==== DATA FOR THE TASK ====
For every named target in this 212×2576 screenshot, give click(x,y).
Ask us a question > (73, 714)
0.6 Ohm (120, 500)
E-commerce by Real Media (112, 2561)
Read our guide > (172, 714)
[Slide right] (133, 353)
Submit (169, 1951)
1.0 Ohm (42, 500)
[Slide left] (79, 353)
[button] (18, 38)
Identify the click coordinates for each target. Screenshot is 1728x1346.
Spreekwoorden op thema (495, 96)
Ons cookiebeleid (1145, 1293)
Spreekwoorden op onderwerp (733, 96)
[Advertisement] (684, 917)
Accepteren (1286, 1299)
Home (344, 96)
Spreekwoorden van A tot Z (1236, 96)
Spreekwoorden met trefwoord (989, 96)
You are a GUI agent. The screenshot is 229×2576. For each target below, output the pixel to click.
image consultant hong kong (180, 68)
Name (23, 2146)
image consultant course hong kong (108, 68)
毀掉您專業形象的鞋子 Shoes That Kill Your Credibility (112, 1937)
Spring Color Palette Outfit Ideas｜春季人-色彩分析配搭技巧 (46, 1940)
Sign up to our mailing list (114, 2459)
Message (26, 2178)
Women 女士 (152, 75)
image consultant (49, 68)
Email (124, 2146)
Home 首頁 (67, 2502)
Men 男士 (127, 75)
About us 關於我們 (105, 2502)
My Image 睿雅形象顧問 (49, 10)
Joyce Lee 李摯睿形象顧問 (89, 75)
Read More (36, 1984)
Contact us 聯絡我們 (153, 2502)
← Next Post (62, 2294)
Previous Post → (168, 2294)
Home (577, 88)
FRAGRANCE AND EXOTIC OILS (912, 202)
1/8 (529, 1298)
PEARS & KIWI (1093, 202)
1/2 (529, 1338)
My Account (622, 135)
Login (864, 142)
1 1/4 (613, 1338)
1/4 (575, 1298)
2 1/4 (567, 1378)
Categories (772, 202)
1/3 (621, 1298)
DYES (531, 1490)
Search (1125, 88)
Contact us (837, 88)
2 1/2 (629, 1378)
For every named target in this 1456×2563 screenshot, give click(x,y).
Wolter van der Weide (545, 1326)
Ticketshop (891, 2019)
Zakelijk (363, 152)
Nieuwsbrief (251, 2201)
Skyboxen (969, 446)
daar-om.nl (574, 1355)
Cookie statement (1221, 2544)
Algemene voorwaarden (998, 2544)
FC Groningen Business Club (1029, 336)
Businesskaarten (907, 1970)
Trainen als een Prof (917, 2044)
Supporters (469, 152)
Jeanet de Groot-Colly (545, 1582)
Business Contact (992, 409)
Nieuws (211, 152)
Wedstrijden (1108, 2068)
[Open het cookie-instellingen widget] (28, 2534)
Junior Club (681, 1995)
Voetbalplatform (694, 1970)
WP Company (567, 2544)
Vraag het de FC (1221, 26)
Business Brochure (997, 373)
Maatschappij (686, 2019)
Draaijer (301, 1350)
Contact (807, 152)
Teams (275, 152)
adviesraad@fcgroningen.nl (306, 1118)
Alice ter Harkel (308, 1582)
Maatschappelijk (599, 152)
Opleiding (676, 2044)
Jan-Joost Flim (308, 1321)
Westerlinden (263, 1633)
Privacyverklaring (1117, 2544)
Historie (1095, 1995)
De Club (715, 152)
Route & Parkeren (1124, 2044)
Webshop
====
TRY IT
Return the span of lines in the data above that opens at the line with "Spring Color Palette" and closes at the line with "My Image 睿雅形象顧問 (49, 10)", exactly, ends included, nothing else.

RESPONSE TO THIS TASK
Spring Color Palette Outfit Ideas｜春季人-色彩分析配搭技巧 (46, 1940)
Sign up to our mailing list (114, 2459)
Message (26, 2178)
Women 女士 (152, 75)
image consultant (49, 68)
Email (124, 2146)
Home 首頁 (67, 2502)
Men 男士 (127, 75)
About us 關於我們 (105, 2502)
My Image 睿雅形象顧問 (49, 10)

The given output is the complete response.